書経を学び、洪範の災異説を好んだ。また天文・星暦・陰陽についても学び、星暦については丞相翟方進より教えを受けた。翟方進は李尋を丞相府の吏とし、李尋はしばしば翟方進のために意見を述べた。

外戚大司馬驃騎将軍王根は李尋を厚遇し、当時災異が多いことについて意見を求めた。李尋は近く水害があると考え、優れた人物を探し出し登用して、残酷な統治を行う者を退け、堤防を整備し山沢の税を除くなどの陰の気を取り除くようにすることを述べた。そこで王根は李尋を推薦した。

哀帝が即位すると、李尋に最近の大水・地震・天文の動きの乱れなどについて意見を聞くと、李尋は外戚を抑えるべきことを説いた。当時、成帝の外戚であった王氏はまだ退けられておらず、また哀帝の祖母の傅太后の勢力が強く、傅太后に皇太后の号を贈ることに反対する丞相の孔光大司空師丹が罷免されていた。哀帝は李尋の進言を受け入れることは出来なかったが、事あるごとに李尋に意見を聞き、その回答がよく的中したため、黄門侍郎に昇進した。さらに李尋は近く水害があると述べたので、李尋を騎都尉に任命し黄河の堤防の監督役とした。

成帝の時代、斉の甘忠可が「漢の時代は終わろうとしているので、天命を再度受けなおす必要がある。天帝は真人赤精子を遣わして私にその方法を教えた」と主張し、夏賀良・郭昌らにそのことを教授していた。甘忠可は中塁校尉劉向に人々を惑わすものと弾劾されて獄死した。哀帝の時代になり、哀帝の重用されていた司隷校尉解光が甘忠可の書のことを言上した。そのことを下された奉車都尉の劉歆は反対したが、李尋も甘忠可の説を好んでおり、「父の劉向が弾劾したものを子の劉歆が認めるはずがありません」と言った。また郭昌は長安県令になっており、李尋に夏賀良らを助けるように勧めた。そこで李尋は夏賀良らに意見を聞くよう哀帝に勧めた。夏賀良らは「漢暦は衰えており、再度天命を受けるべきです。成帝は天命に応じなかったために世継ぎに恵まれなかったのです。今陛下が病気となり、天変地異も頻発しているのは天が譴責を与えているのです。急ぎ改元し称号を改めれば、寿命は延び世継ぎに恵まれ、天変地異も止むことでしょう」と述べた。

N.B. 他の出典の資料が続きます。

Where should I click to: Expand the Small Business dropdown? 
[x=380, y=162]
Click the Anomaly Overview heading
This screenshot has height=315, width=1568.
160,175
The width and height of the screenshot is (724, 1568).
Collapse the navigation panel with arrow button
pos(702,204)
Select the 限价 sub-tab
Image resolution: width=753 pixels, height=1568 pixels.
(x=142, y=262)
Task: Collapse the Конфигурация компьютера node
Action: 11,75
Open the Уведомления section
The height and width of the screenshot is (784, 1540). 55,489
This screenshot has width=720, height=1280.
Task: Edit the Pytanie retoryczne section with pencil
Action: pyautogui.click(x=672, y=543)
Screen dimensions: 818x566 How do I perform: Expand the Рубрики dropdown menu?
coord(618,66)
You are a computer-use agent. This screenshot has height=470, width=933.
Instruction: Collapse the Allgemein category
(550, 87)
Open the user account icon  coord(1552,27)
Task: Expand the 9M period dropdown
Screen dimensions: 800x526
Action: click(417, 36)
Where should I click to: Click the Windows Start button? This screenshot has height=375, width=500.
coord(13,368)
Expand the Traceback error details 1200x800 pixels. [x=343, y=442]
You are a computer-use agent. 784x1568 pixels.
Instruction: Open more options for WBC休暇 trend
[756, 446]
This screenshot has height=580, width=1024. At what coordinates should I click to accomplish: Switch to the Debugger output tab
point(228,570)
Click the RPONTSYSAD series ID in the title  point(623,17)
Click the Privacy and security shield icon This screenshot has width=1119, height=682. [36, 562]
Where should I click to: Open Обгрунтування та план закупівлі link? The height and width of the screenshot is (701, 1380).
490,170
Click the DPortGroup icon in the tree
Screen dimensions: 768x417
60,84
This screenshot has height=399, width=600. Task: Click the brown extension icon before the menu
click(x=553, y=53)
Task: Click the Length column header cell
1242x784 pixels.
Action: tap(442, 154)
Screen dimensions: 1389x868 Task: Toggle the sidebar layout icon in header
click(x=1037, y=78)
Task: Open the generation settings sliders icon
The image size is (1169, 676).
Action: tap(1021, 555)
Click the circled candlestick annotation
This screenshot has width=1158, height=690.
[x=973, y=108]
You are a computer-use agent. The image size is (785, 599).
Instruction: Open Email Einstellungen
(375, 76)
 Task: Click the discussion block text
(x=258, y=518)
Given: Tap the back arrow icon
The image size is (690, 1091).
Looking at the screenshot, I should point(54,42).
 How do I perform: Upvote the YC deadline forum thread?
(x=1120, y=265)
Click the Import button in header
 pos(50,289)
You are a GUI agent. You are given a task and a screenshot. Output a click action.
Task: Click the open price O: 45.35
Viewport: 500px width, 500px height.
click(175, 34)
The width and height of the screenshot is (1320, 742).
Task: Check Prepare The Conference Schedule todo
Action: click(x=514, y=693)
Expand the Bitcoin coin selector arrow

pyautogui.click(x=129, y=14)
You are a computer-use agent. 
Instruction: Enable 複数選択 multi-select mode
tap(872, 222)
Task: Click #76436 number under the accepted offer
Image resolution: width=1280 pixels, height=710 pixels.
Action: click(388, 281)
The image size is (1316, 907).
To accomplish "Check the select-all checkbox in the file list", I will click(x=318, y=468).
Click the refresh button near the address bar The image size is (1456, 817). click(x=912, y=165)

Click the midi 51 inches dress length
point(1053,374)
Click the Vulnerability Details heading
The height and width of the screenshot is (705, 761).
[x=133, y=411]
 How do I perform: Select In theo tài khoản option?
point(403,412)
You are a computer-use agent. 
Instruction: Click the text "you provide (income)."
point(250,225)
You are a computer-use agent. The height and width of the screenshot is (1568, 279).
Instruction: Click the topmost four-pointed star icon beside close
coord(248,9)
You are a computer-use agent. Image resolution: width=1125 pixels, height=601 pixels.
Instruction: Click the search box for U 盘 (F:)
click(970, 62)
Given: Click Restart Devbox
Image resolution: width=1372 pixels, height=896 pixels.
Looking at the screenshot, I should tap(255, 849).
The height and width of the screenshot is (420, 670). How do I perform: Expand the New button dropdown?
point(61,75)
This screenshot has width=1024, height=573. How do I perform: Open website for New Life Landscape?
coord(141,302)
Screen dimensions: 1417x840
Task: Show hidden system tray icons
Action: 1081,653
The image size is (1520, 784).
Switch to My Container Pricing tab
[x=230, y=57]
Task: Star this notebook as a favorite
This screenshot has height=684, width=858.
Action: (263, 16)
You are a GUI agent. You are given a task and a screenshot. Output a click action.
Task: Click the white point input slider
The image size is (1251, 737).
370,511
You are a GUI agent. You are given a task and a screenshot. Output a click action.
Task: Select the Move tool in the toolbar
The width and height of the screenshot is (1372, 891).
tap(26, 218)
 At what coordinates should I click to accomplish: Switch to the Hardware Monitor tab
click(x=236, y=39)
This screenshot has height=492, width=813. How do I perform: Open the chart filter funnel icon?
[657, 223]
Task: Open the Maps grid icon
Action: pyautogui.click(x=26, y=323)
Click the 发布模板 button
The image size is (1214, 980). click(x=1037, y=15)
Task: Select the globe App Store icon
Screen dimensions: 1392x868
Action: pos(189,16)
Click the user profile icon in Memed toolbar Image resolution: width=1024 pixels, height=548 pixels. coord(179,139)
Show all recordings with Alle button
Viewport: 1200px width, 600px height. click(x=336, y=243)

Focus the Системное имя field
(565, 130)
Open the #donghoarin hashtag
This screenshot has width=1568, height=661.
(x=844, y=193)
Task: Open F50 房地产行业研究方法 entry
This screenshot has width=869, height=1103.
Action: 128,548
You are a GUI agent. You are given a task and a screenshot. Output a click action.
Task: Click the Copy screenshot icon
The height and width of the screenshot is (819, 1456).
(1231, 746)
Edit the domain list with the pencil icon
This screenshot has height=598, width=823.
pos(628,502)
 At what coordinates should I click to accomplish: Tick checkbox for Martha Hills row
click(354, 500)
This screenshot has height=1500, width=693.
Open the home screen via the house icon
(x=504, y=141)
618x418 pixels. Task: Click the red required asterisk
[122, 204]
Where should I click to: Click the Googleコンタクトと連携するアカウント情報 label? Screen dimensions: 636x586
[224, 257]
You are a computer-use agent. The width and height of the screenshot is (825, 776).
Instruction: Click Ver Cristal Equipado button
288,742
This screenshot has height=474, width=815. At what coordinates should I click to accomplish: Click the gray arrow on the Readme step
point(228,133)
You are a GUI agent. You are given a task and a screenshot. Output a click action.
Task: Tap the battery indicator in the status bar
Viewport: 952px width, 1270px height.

長らく病気に悩まされていた哀帝は益があることを願い、夏賀良らの進言に従って建平2年(紀元前5年)を太初元将元年と改元し、自分の号を「陳聖劉太平皇帝」と改めた。

しかし1カ月あまり経っても自分の病状に変わりがなく、また夏賀良らが政治にも改変を加えようとすることに対し反対が多く、夏賀良らは大臣は天命を知らないから退けて解光や李尋を登用するべきだと上奏した。

哀帝は夏賀良らを獄に下すと共に改元、改号の詔を撤回して元に戻した。夏賀良らは光禄勲平当らの取調べを受け、皆処刑された。解光と李尋は死一等を減じられ、敦煌郡に配流された。